BARN Begins

The idea for BARN took shape in 2012 as a group of woodworkers, fiber artists, and other community members came together around a common goal of finding a home for makers and artisans. They envisioned an active community place where people of all skill levels could pursue their interests and learn from each other in a regional center for hands-on creativity. With the dedicated work of a founding board, numerous other committed volunteers, and generous donors, land was purchased in late 2012.

BARN building under construction
A fiber class at the Rolling Bay BARN location

Rolling BARN

In March 2014, BARN rented a temporary space in Rolling Bay (dubbed ‘Rolling BARN’) to test how BARN would operate in a permanent building. Memberships, classes, and public events were offered in this 2,000-square-foot facility. During the next two years, noted local architect Johnpaul Jones created a design for the permanent building and fundraising continued. Construction began in early 2016.

Ribbon Cutting

The grand opening of BARN’s new facility in June 2017 honored the work of the tremendous number of people involved in creating BARN. The traditional red ribbon spanned the front of the building and a long line of volunteers cut it in unison.

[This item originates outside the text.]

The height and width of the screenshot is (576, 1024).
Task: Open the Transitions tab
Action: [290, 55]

The doors opened, the public invited in, and BARN was launched – a stunning testimony to the power of working together with vision, commitment, and generosity.

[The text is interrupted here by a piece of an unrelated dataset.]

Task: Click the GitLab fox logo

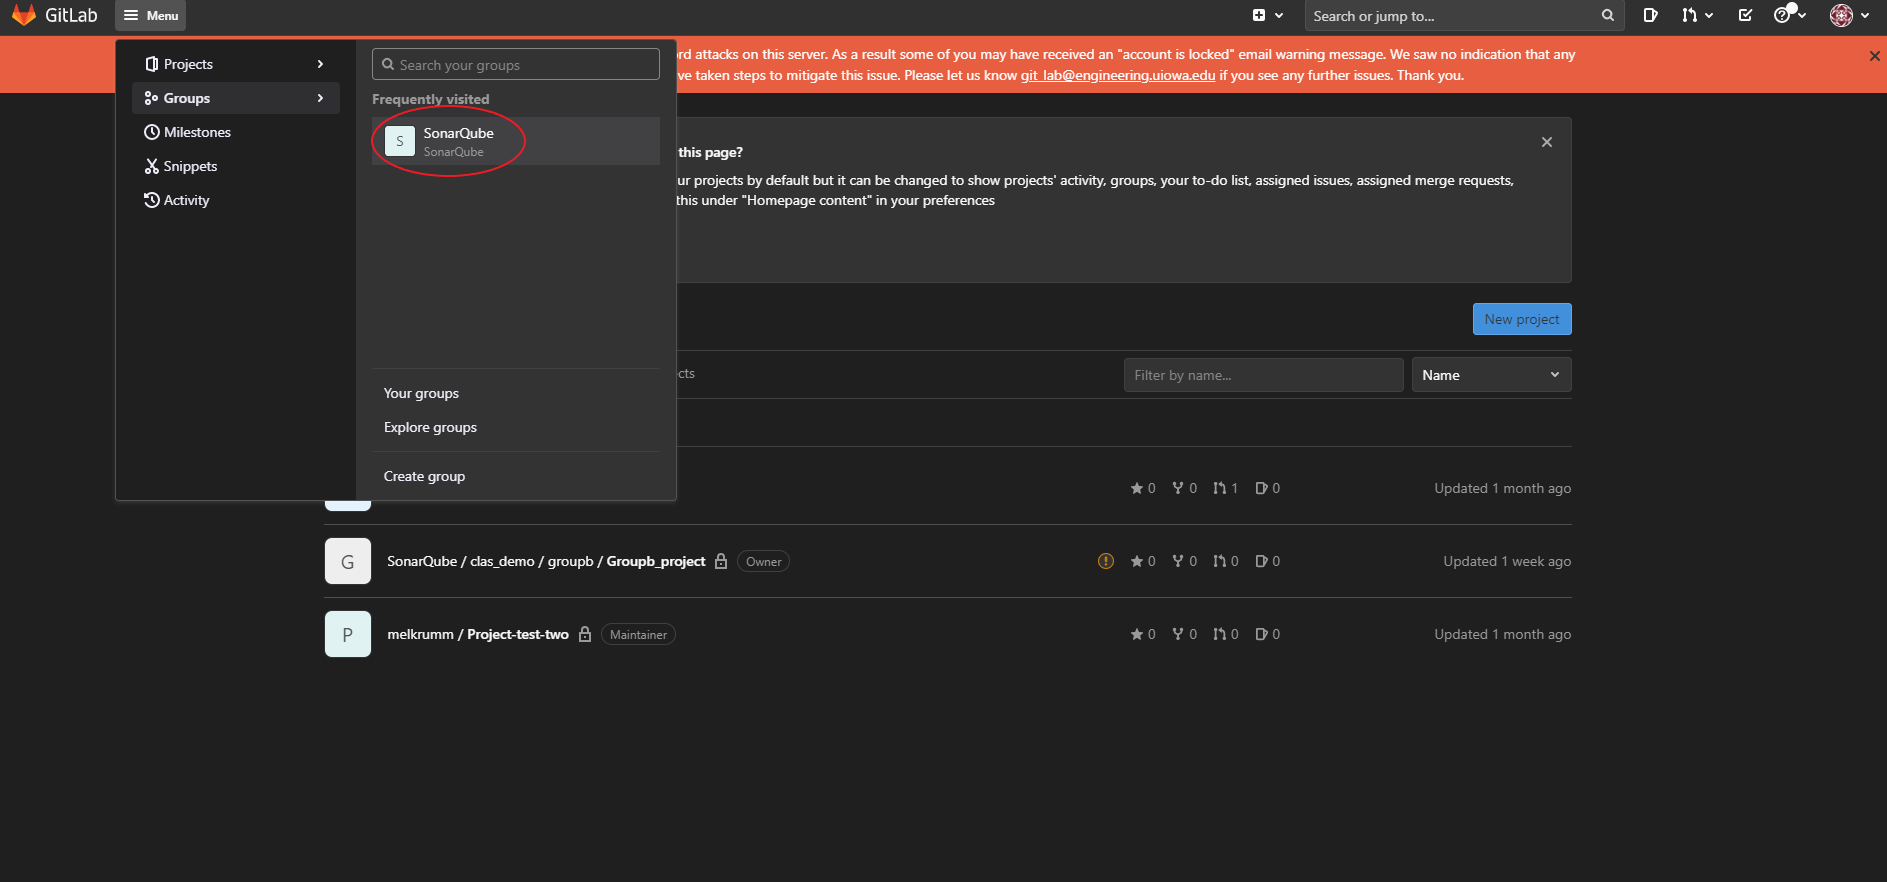Action: [24, 15]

The ribbon cutting at the BARN grand opening

Land Acknowledgement Statement

“Every part of this soil is sacred in the estimation of my people. Every hillside, every valley, every plain and grove, has been hallowed by some sad or happy event in days long vanished.” – Chief Seattle 1854

The land on which we gather is within the aboriginal territory of the suq̀ʷabš “People of Clear Salt Water” (Suquamish People). Expert fisherman, canoe builders and basket weavers, the suq̀ʷabš live in harmony with the lands and waterways along Washington’s Central Salish Sea as they have for thousands of years. Here, the suq̀ʷabš live and protect the land and waters of their ancestors for future generations as promised by the Point Elliot Treaty of 1855.